基于線粒體nad1 intron 2序列的金釵石斛和混淆品親緣關系及DNA條形碼研究

丁 鴿， 張代臻， 丁小余， 蔡照勝， 商士斌

(1.鹽城工學院化學化工學院，江蘇鹽城 224003； 2.南京師范大學生命科學學院，江蘇南京 210046； 3.江蘇省灘涂生物資源與環境保護重點建設實驗室，江蘇鹽城 224002； 4.中國林業科學研究院林產化學工業研究所，江蘇南京 210042)

石斛是我國蘭科石斛屬(Dendrobium)的珍稀瀕危物種，主要分布于我國植物區系學上的熱點地區“嶺南地區”和“華中地區”[1]，長于海拔800～1 600 m的懸崖巖石或樹干上。石斛屬為蘭科第2大屬，在我國共有74種和2個變種[2]。獨特的生境造就了石斛藥材的非凡品質，早在《神農本草經》中石斛藥材就被列為上品，應用歷史悠久，具有養陰生津、潤肺明目、抗癌防老等功效[3]。金釵石斛是《中華人民共和國藥典》(2005版)[4]收錄的適合加工成藥材的5種石斛之一，由于相似的外形及組織結構，其他許多同屬植物及金石斛屬、石仙桃屬的植物在加工后被用于冒充石斛正品在市場出售[5-6]。準確鑒定石斛種類是保證藥材質量和藥理活性研究的重要前提，對于瀕危物種的資源保護也具有重要意義。
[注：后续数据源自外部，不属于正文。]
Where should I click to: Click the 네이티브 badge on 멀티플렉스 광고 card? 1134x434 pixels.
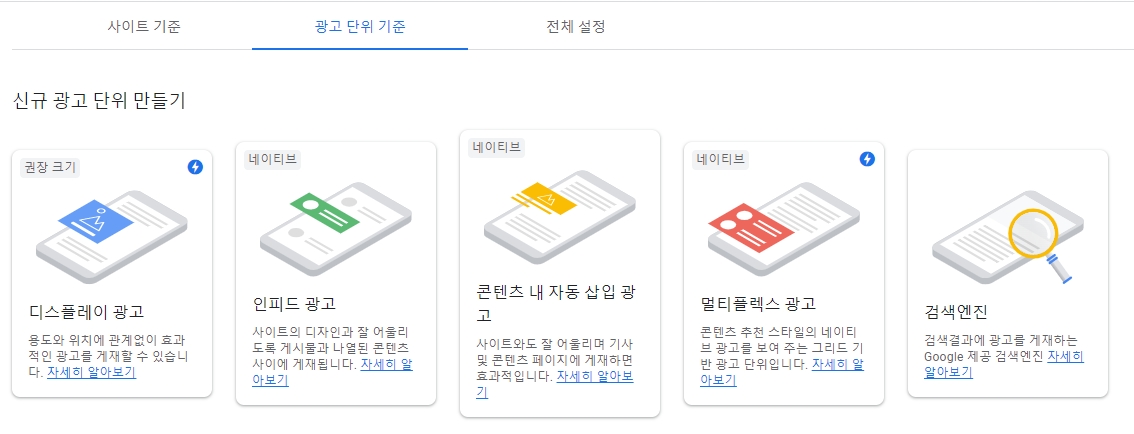click(x=720, y=160)
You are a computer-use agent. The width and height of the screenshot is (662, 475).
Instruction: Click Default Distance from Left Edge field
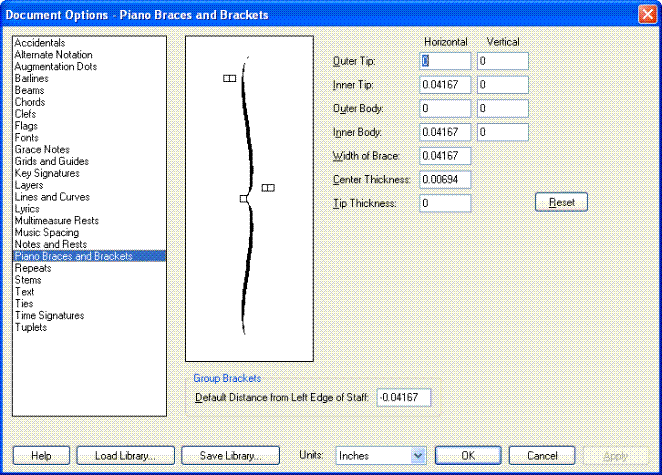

nad1基因編碼線粒體呼吸傳遞鏈的復合體Ⅰ-泛醌氧化還原酶(也可稱NADH脫氫酶)的nad1亞基，是1個結構較為穩定的線粒體基因，由5個外顯子構成[7]，依次是nad1/a～nad1/e。nad1基因的內含子2序列位于nad1/b和nad1/c之間，可能與mRNA成熟的反式剪接機制有關。植物線粒體中許多基因存在進化較快的內含子，加上被子植物線粒體是母系遺傳，因此線粒體DNA片段信息同樣提供了重要的進化信息，在植物系統發育重建、居群生物學和生物地理學研究中有許多成功的報道[2，8-9]。SNP(single nucleotide polymorphism)稱為單核苷酸多態性，是指在染色體基因組水平上由單個核苷酸的變異引起的DNA序列多態性，包括單堿基的轉換、顛換、插入及缺失等形式[10]。SNP具有位點豐富、更高的遺傳穩定性、易實現分析的自動化等特點[11-12]，廣泛地應用于疾病檢測、分子育種及中藥材鑒別等領域[13-15]。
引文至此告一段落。